▸ INFORMATION GIVEN:
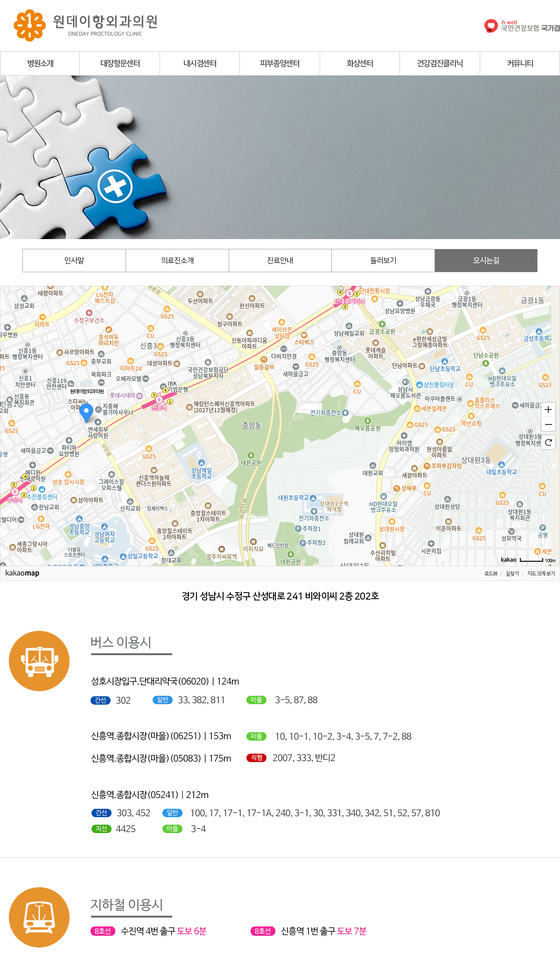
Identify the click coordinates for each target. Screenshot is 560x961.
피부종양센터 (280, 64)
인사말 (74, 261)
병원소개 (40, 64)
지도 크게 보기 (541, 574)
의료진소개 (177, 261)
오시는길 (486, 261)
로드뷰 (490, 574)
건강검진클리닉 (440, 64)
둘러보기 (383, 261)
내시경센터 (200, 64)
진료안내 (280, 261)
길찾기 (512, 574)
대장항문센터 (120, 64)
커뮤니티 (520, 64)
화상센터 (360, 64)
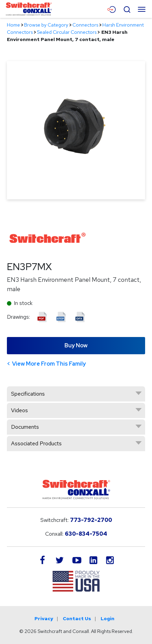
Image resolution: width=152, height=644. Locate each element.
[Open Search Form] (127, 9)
* * *
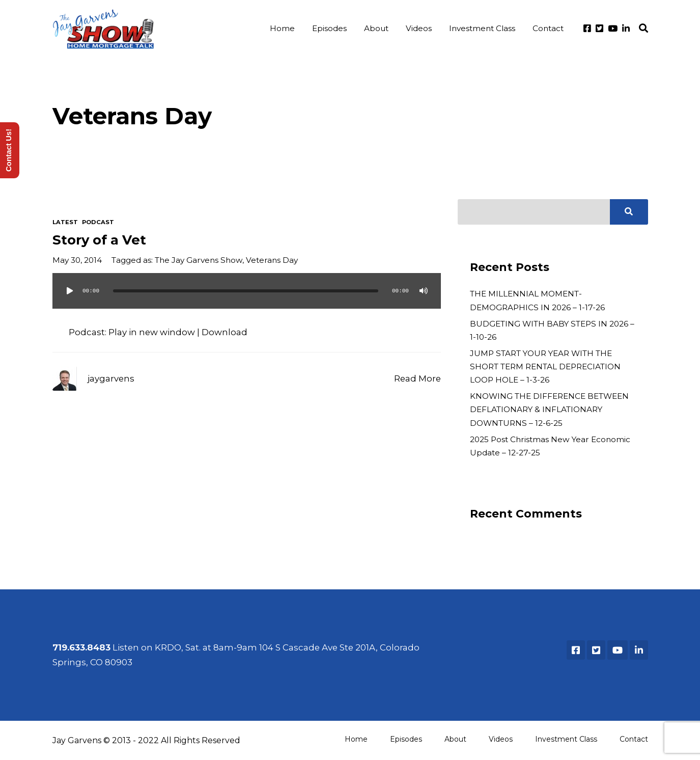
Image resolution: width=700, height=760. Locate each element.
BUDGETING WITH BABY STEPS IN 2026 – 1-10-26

▸ WHAT THIS TASK INVOLVES:
Please put the lines of the records above into a numbered list, starting with the line that contains "의료진소개 (177, 261)" and going on through the line that contains "화상센터 (360, 64)", with both of those lines included and any blank lines left out.

▸ IN RESPONSE:
1. 의료진소개 (177, 261)
2. 오시는길 (486, 261)
3. 로드뷰 (490, 574)
4. 건강검진클리닉 (440, 64)
5. 둘러보기 (383, 261)
6. 내시경센터 (200, 64)
7. 진료안내 (280, 261)
8. 길찾기 (512, 574)
9. 대장항문센터 (120, 64)
10. 커뮤니티 (520, 64)
11. 화상센터 (360, 64)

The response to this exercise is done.